Cook until one side is golden brown, then flip. Once both sides are golden brown and slightly charred, lower the heat to medium-low, pour in the remaining BBQ sauce and slowly caramelize the mushrooms until they are thoroughly coated. Set aside.

Step 5

In your serving bowl, add the sauce packet from the Shin ramen, garlic, Kewpie mayonnaise and egg yolk. Mix until combined.

Step 6

In a small pot over high heat, boil 2 cups of water. Place the ramen into the pot and cook for 3 minutes or until softened.

Step 7

Remove the noodles from the pot with a spider strainer and set aside. Pour the boiling ramen water over the noodle seasoning base and mix until combined.

Step 8

Add the ramen noodles back in and top with the caramelized mushrooms, seaweed sheet, a drizzle of chili crisp (optional), green onion, sesame seeds and a soft boiled egg (optional). Enjoy!

About Kewpie Mayo

A popular condiment in Japan for a century, Kewpie mayonnaise is enjoying recent popularity in the US. Americans are loving the richly egg-forward, sweet-yet-umami flavor and are using it in everything from salad dressings to rice dishes.

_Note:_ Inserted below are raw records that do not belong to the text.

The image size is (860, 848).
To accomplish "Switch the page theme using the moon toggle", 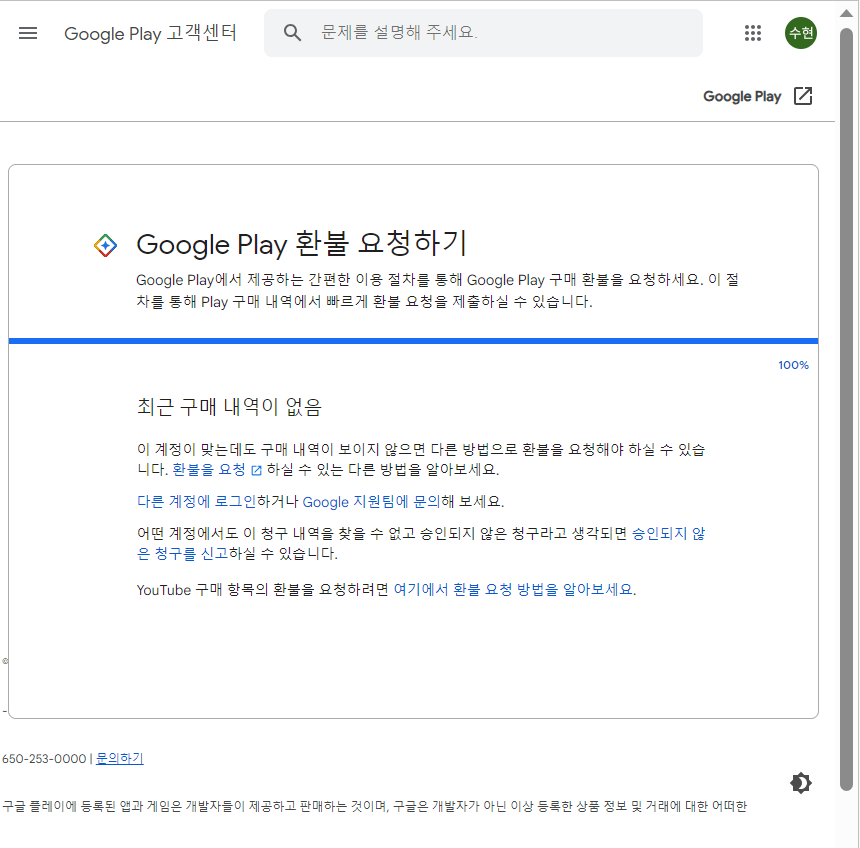I will coord(800,783).
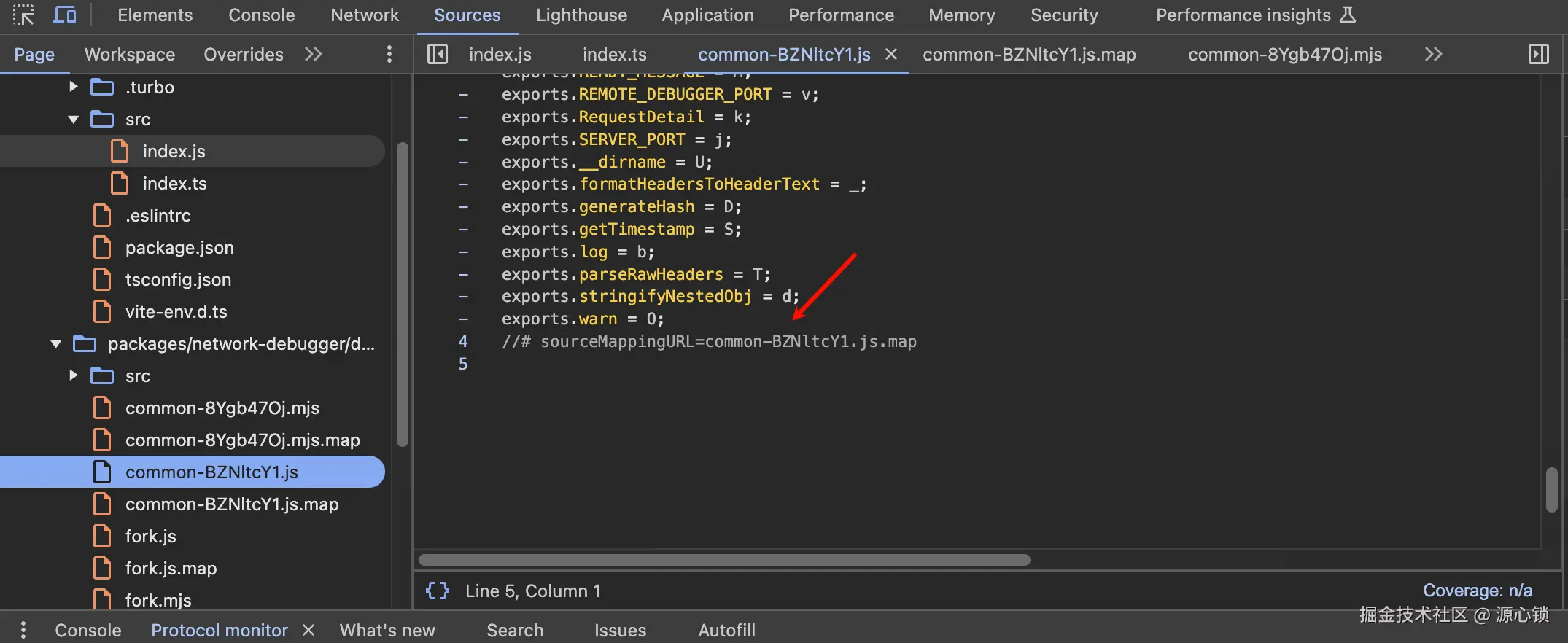Click the pretty print braces icon
The image size is (1568, 643).
[x=438, y=591]
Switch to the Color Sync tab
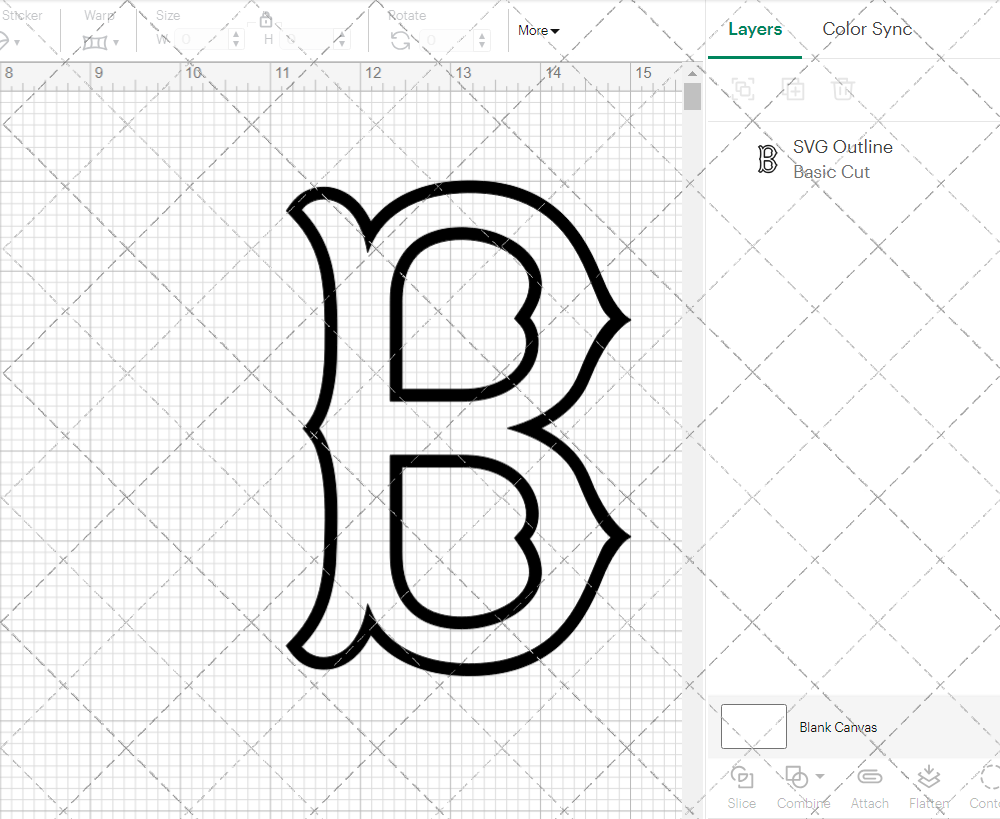The width and height of the screenshot is (1000, 819). [x=867, y=29]
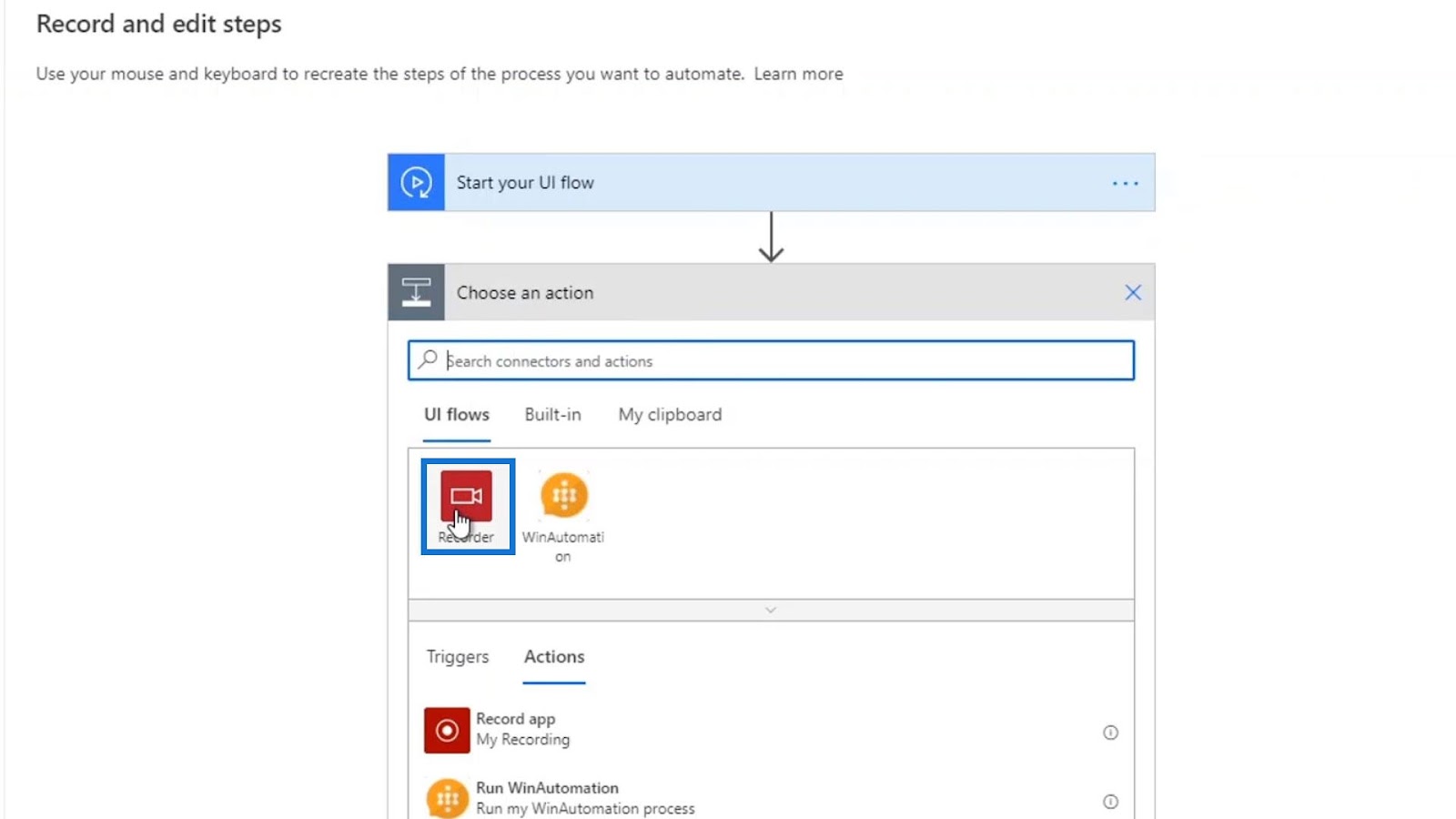Switch to the Built-in tab
Screen dimensions: 1456x819
pyautogui.click(x=552, y=414)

Kewpie comes in a squeeze bottle and uses a different variety of ingredients from its mellow American counterparts, accounting for its distinctive taste.

While American mayo includes whole eggs and white vinegar, Kewpie uses only the egg yolks, along with MSG and a blend of at least four types of vinegar for a rich, custardy texture, tanginess and natural sweetness, though no sugar is added in the Japanese version (you can buy an American version of Kewpie with sugar and no MSG).

Along with Asian dishes, use Kewpie mayo anywhere you’d normally use regular mayonnaise. Mix it into chicken or egg salads, make sauces, aioli and marinades, try it on sandwiches and burgers — your imagination and creativity are the limit!